# Empezando con MPLAB C18



## jeremylf (Mar 17, 2007)

Ola a todos/as, soy nuevo aqui y no tanto con este tema. 

Haber, lo q pasa esq recien me estoy integrando en el mundo d los microcontroladores pero no de la programacion. De un cierto modo manejo funciones habituales del C como son while, switch, case, for... y entiendo com funcionan, entre otras. Pero lo q nose es como empezar con este Compilador y con sus funciones/librerias q ni idea para q funcionan las mas usadas, siquiera. Si hay alguien q me hace un buen y bien explicado ejemplo sobre como prender un Led siquiera estaria muy agradecido. Se q ya existe un ejemplo q viene con el programa pero no lo explican bien y esta en ingles. Por eso quisiera saber si alguien me puede echar una mano para poder entender este programa desde 0. 

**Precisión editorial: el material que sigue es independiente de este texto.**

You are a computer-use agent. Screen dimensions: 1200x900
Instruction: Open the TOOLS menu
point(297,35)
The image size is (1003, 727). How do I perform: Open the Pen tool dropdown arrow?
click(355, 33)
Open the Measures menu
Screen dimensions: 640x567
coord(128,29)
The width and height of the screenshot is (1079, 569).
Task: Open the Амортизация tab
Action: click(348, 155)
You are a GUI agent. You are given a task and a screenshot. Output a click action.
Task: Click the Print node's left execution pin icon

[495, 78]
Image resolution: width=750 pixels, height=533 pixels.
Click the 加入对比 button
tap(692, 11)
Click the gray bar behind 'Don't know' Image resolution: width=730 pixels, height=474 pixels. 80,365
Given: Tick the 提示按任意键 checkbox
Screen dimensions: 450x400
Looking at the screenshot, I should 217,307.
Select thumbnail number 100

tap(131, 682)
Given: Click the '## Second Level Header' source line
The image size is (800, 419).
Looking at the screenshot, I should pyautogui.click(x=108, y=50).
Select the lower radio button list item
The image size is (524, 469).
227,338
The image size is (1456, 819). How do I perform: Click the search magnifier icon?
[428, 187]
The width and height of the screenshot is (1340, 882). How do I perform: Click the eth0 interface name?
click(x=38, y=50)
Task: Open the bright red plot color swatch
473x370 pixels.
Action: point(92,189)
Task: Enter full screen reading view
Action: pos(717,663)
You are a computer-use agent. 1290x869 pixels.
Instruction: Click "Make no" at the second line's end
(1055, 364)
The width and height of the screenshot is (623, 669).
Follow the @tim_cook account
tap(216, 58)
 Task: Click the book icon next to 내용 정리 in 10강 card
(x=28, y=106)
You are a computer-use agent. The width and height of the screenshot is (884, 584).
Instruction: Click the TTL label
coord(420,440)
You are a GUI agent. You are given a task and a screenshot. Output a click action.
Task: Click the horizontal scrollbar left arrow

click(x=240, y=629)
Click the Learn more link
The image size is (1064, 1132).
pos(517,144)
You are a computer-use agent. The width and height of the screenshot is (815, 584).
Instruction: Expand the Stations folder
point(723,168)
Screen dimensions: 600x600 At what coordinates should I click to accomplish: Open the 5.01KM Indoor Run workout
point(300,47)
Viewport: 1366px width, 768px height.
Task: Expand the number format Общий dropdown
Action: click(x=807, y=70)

Se q es mucho pedir pero esto va a los q pueden darse un tiempito para ayudarme, a los q no igualmente gracias q quiza respondan preguntas mas sencillas en un futuro. Y a los q si... pues espero ancioso sus explicaciones/tutorioles   

Desde ya, gracias a todos. 
Muy buen foro.


salu2 8)  8)


----------



## lmcintioli (Mar 29, 2007)

mira si buscas por goglee podes encontrar manuales en castellano para el pic y el mplab, sino dame unos dias y te lo subo.


----------